Population (28 February 2017)
- • Total: 2,824
- • Density: 99.58/km^{2} (257.9/sq mi)
- Demonym: Terzesi
- Time zone: UTC+1 (CET)
- • Summer (DST): UTC+2 (CEST)
- Postal code: 33050
- Dialing code: 0431
- Website: Official website

= Terzo d'Aquileia =

Terzo d'Aquileia (officially Terzo di Aquileia; Tierç, locally Tiars; Bisiacco: Ters) is a comune (municipality) in the Regional decentralization entity of Udine in the Italian region of Friuli-Venezia Giulia, located about 40 km northwest of Trieste and about 30 km south of Udine.

== Geography ==
Terzo d'Aquileia is located in the middle of oriental Bassa Friulana. It's crossed by the main road strada statale 352 and bordered by the Terzo river. Terzo borders the following municipalities: Aquileia, Cervignano del Friuli, Fiumicello Villa Vicentina, Grado, Torviscosa.

== History ==
Terzo d'Aquileia was crossed by two important roman roads, the via Annia and the via Postumia. Terzo was 3 miles from Aquileia, from here the name in Latin of the residential area (Ad Tertium). In 1800 the rich family Vianello, owners of the palace Vianello now location of the town hall, created their own citizen autonomy.

== Cityscape ==
One of the most important building of the town is the church of San Biagio, in neoclassic architecture; was built in 1843 and sanctified the 8th November 1846. The apse keeps a fresco which represent the Trinità con cori di angeli, painted in XIX by Sebastiano Santi.

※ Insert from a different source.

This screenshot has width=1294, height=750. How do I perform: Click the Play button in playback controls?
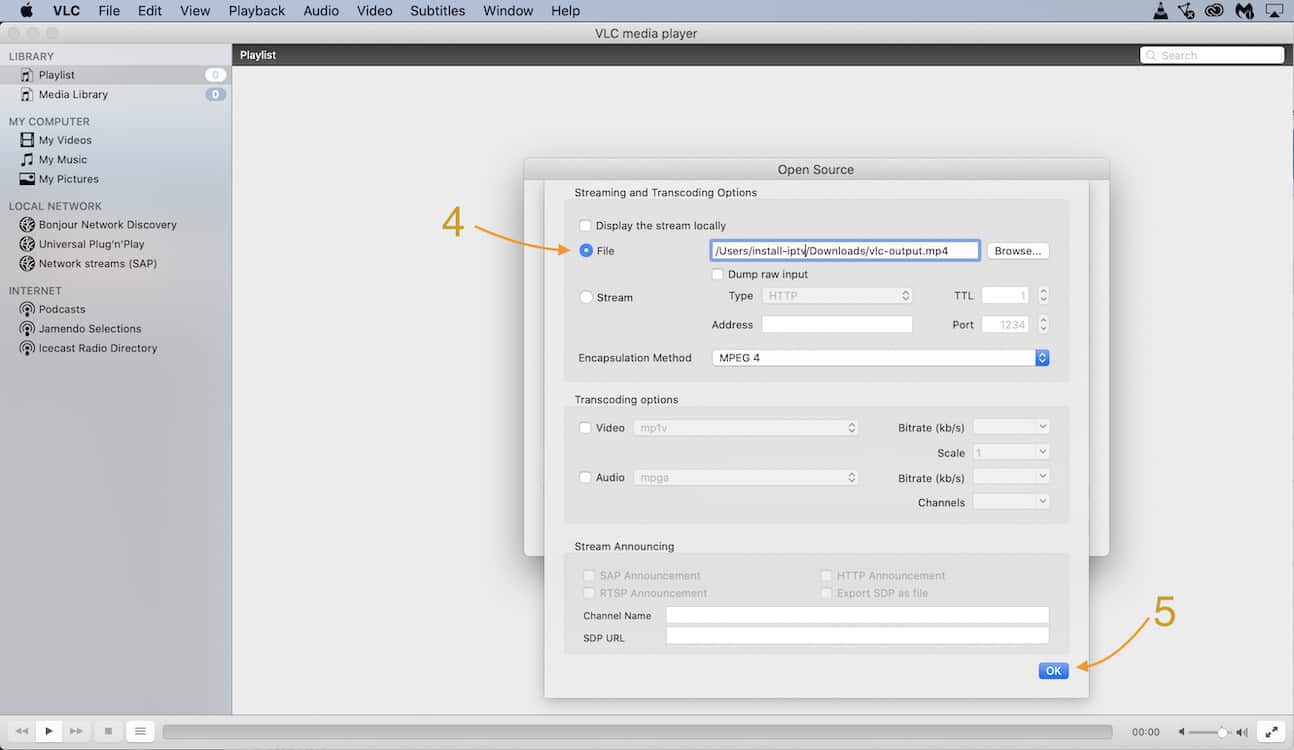point(48,731)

The church of San Martino was built in the homonymous fraction of the town; the building, even though of smaller size, has more history.

== Events ==
The most charatteristic event of Terzo d'Aquileia is the festa della zucca. This event is celebrated in the San Martino fraction of the town every weekend of the third week of October. Another charatteristic event of Terzo is the sagra of San Pieri, the festival of the town celebrated every last weekend of June at San Biagio church.